> Exercise text
The American Red Cross is on the ground in California, ready to help as heavy rains move into the state and millions of people face the threat of flooding. Hundreds of disaster workers and trailers of relief supplies are in California now and the Red Cross is prepared to help where needed. The Red Cross is closely monitoring the weather and coordinating with local emergency management personnel. We are ready to respond and open additional shelters if needed.

In southern California, millions of people are under flash flood watches as a storm moves in with snow, strong winds and heavy rain bringing the threat of flooding and mudslides.

In northern California, as much as a foot of rain threatens the region around the Oroville Dam emergency spillway where almost 200,000 people evacuated earlier this week when officials feared the spillway would fail. The area remains under evacuation warnings and hundreds remain in Red Cross and community shelters. While many people returned home, some decided to stay in the shelters for now. Thursday night, more than 420 people remained in 3 Red Cross and community shelters.

Currently hundreds of disaster workers are providing shelter, meals and comfort, and relief supplies are in place to support thousands of people. Red Cross health and mental health service volunteers have already provided about 1,000 services to those with medical conditions such as helping replace medications. Ten Red Cross emergency response vehicles are on the scene to help provide meals and snacks. The Red Cross and its partners have provided more than 17,000 meals and snacks. The Red Cross is standing by to help for as long as needed.

As of February 15, 2017 our current best estimate is that the Red Cross will spend more than $1 million helping people affected by the California Floods—and this amount could grow very quickly if the situation worsens. We need the public’s support to help the thousands of people already served, and aid the Red Cross in standing ready should additional evacuations or flooding occur. This cost estimate represents our best estimate at this time and may change upwards or downwards as the situation continues to evolve and more information becomes available. It includes the costs of providing food, shelter, blankets, cots, emotional support, health services and relief supplies. It also includes some of the costs that make relief possible including logistics, staff and technology expenses to support such a significant disaster.

Staying Safe – Flood Safety

  • Listen to and obey any evacuation orders from officials. Keep informed by listening to local media and be prepared to evacuate quickly.
  • Know the difference between a flood watch and warning. A flood or flash flood watch means either is possible in your area. A warning means flooding is already occurring or will occur soon.
  • When a flood warning is issued for your area, head for higher ground and stay there.
  • Stay away from floodwaters. If you come upon a flowing stream where water is above your ankles, stop, turn around and go another way.

Data entries:
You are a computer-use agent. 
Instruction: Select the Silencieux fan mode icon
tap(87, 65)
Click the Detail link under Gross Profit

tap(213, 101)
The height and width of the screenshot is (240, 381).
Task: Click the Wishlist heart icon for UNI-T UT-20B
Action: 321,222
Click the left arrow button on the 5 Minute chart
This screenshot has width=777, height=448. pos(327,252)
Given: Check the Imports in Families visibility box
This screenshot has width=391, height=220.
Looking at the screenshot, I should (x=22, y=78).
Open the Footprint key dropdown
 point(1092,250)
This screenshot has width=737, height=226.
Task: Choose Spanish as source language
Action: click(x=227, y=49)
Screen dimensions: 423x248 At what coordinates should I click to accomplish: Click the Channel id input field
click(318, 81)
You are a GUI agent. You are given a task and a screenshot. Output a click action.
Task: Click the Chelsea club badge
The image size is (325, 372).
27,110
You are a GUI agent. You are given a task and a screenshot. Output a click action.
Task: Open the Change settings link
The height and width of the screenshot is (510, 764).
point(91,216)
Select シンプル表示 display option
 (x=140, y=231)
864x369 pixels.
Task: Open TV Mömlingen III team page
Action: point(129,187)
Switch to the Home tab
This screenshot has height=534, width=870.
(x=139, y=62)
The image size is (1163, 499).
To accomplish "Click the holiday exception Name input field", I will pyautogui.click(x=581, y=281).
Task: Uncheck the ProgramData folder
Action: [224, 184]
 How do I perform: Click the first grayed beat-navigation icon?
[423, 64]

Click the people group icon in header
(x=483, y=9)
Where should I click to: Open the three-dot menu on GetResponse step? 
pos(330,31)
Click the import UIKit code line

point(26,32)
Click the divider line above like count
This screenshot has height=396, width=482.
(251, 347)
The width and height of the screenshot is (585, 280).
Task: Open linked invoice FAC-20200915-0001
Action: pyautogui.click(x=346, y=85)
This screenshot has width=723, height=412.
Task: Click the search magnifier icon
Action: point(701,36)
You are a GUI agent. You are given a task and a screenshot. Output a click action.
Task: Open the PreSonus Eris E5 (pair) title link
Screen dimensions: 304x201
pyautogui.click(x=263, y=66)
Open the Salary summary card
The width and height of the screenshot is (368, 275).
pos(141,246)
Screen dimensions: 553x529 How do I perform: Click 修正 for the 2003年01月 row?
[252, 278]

> How to complete this task
Write the next part of the article on the Red Cross response to the California floods, picking up after its last flood safety tip.

> Answer space
  • If you come upon a flooded road while driving, turn around and go another way. If you are caught on a flooded road and waters are rising rapidly around you, get out of the car quickly and move to higher ground. Most cars can be swept away by less than two feet of moving water.
  • Keep children out of the water.
  • Be especially cautious at night when it is harder to recognize flood danger.
  • Visit the Flood Safety page on the Red Cross website for a comprehensive list of safety and preparedness information.
  • You can also download the Red Cross Emergency App to have safety information available on your mobile device, including emergency weather alerts, safety information and open shelter locations. Red Cross apps are available in smartphone app stores by searching for the American Red Cross or going to

News Reports

California Floods: Red Cross Stands Ready to Respond – Published February 17, 2017
Oroville Dam Spillway: Evacuees Tell Their Stories – Published February 17, 2017


Lunch, consisting of soup and sandwiches, is served at the Silver Dollar Fairgrounds shelter in Chico, CA on Thursday, February 16. Volunteers from the Salvation Army and AmeriCorps prepared and served the meal in the Red Cross managed shelter.

Denise Everhart, Red Cross Division Disaster Executive, meets with Sharon, a client of the Red Cross Oroville Dam evacuation shelter in Chico, CA.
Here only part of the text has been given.